The Twilight of Men
Cynthia Benson
Hayward Fault Line Winner
The men are grunting in the twilight, all in a huddle, dragging some great burden across the gray rocks from the sea which has just begun to turn from turquoise to lavender.  The car is rusted and an ugly yellow-green, nothing like apples.  It has a hatch door in the back which they open to lift and stuff this body inside.   

It is not a man, for sure.  I see this now.  It is a fish, and it is a big one.  As big as a man, if he lay flat on his back, his arms stretched out the width of these fins, which touch the door handles.  It shines and gleams.  The men's faces shine with sweat and gleam, too.   

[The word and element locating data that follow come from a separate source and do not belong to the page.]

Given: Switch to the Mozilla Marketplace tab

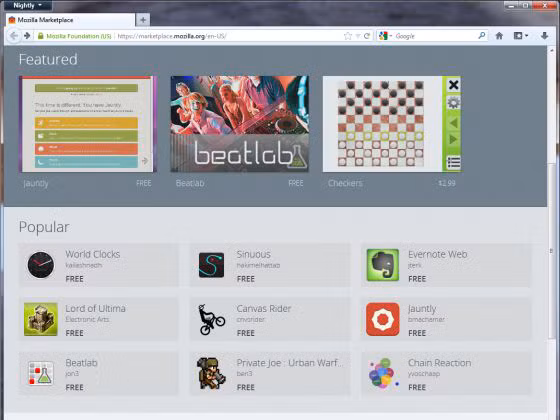Looking at the screenshot, I should point(71,20).
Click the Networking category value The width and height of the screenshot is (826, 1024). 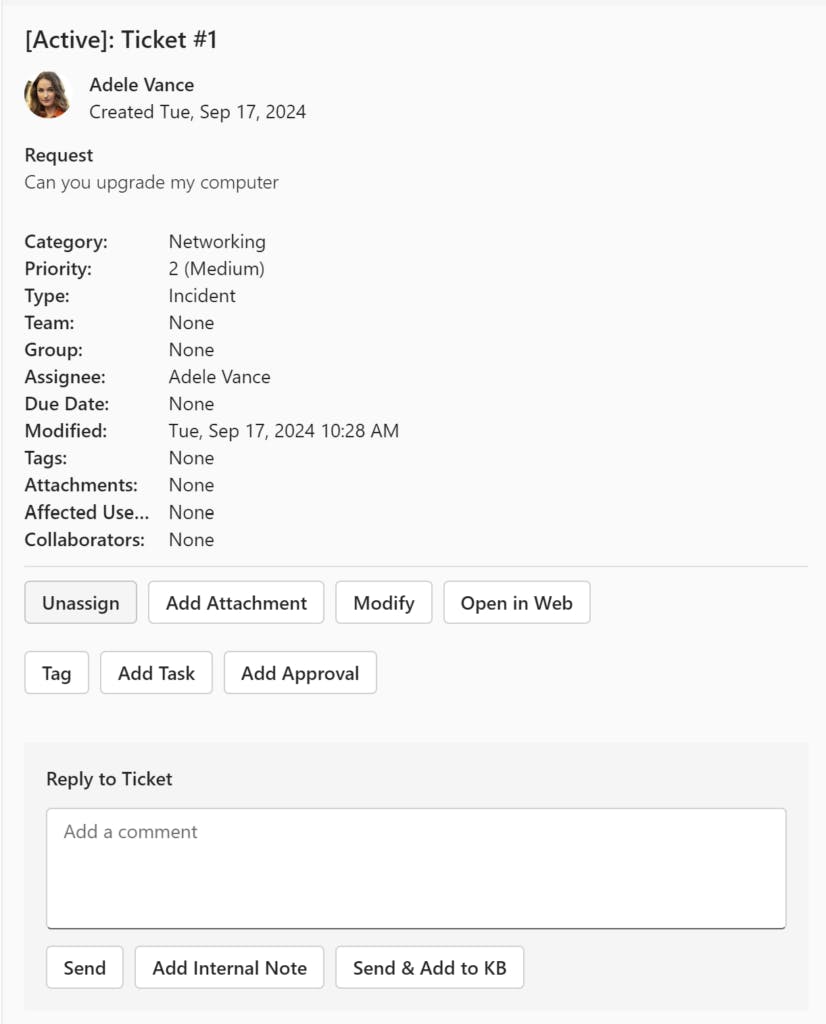217,242
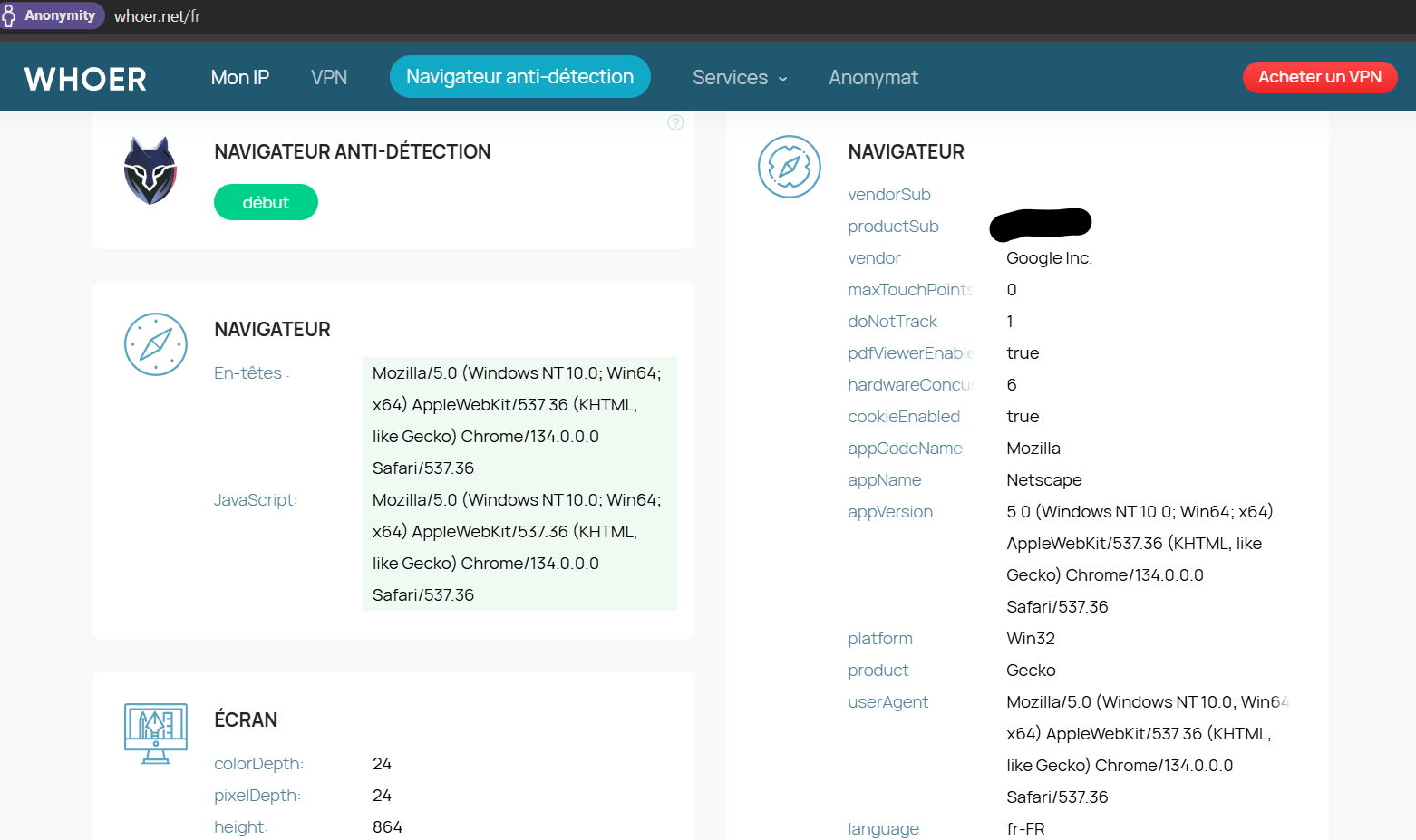Click the Anonymity badge in address bar
The height and width of the screenshot is (840, 1416).
pos(52,15)
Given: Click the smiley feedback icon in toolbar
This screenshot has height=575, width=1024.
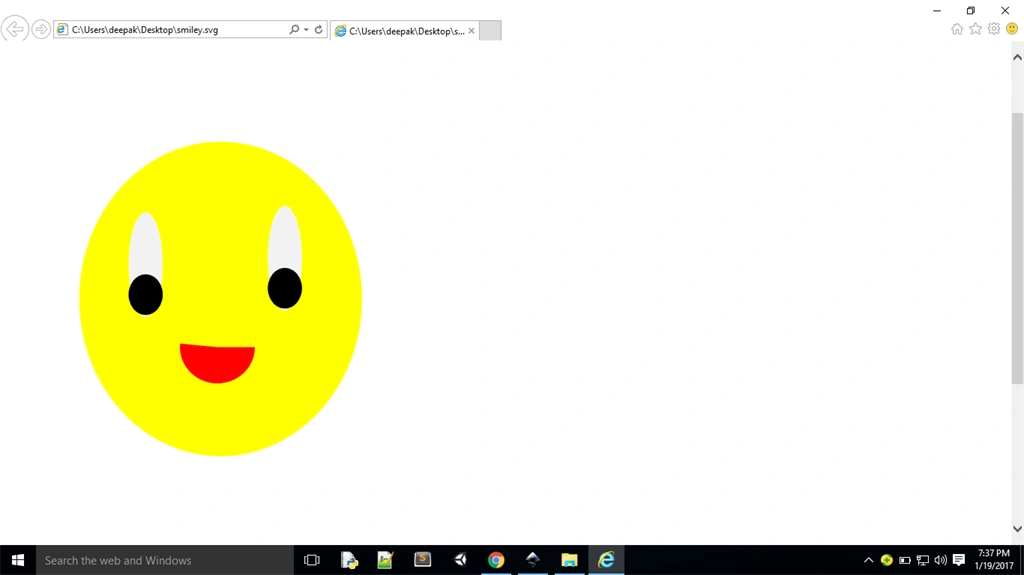Looking at the screenshot, I should coord(1012,29).
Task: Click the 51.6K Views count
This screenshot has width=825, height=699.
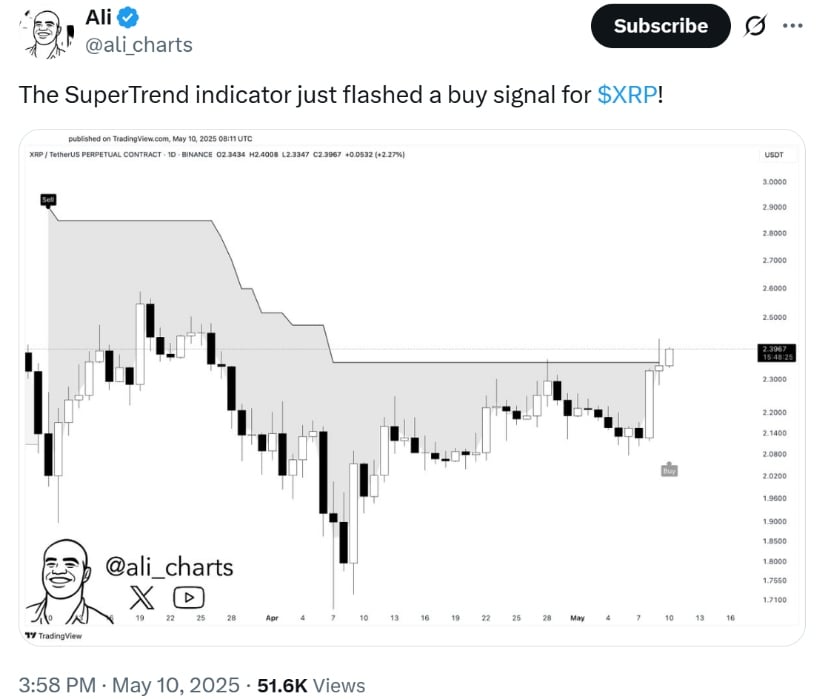Action: pos(311,685)
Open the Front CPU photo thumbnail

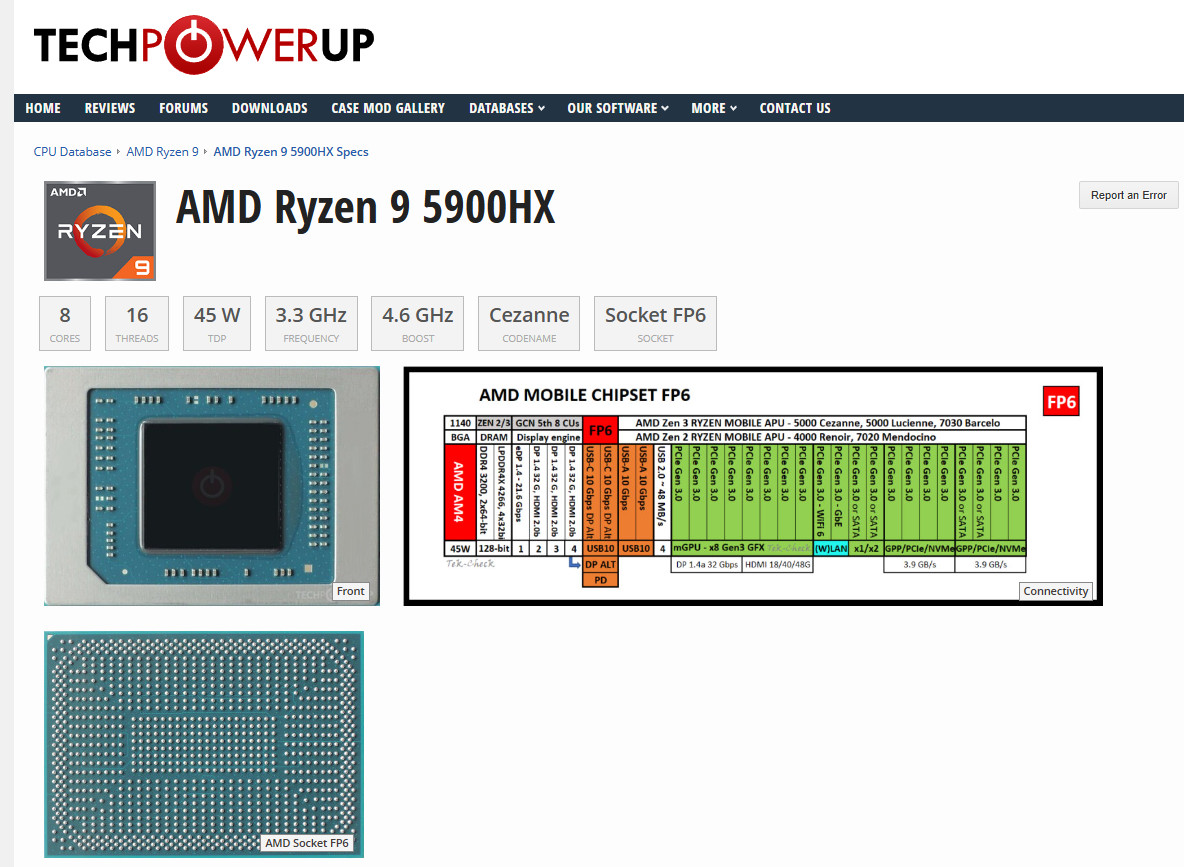212,486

They are grinning in respect.  They grunt in pleasure and slap the fisherman on the back in hearty laughter.  He stands high, his back arched like a chieftain conversing with a god in the heavens.  He wipes back a thick dread of hair.  It is sprinkled with white, like the salt that crusts the meat of his hands.  

I can imagine him out there all day.  Gazing up at the blaring sun, the crystalline waves gently slapping the bright blue and red of his boat.  Did he pray this morning in a chapel in Port-au-Prince where the fisherman have prayed for centuries? Or at the shrine made of shells by the window that gets a morning shaft of light in his home?  Did he kick through the baby powder beach sand at dawn, gazing out at the islands of the world, wondering what their fishers would catch, too?  Did he imagine his dreams would come so true?  

The men are resting now, sitting in the earth, leaning on the tires of the car, huffing deep breaths.  The fisherman pulls out a jug of rum from behind the driver's seat.  He unscrews the top and passes it around.  The men swig deep and toast to him.  

He will not get home early, but before the fish spoils, that is for sure.  His wife will curse at him that he has soiled the car seats.  He will want to take her in his smelly arms, the big fisherman home with his spoils.  In the old days, if he were to go back in existence, she would have succumbed to him. But she is a modern woman now, and she will pass him the yellow plastic bucket, chiding him that he and the car must be perfect before she will let him touch her.  He will want to choke her, but instead he will stroke her hair, hoping some day she will remember some of who he is.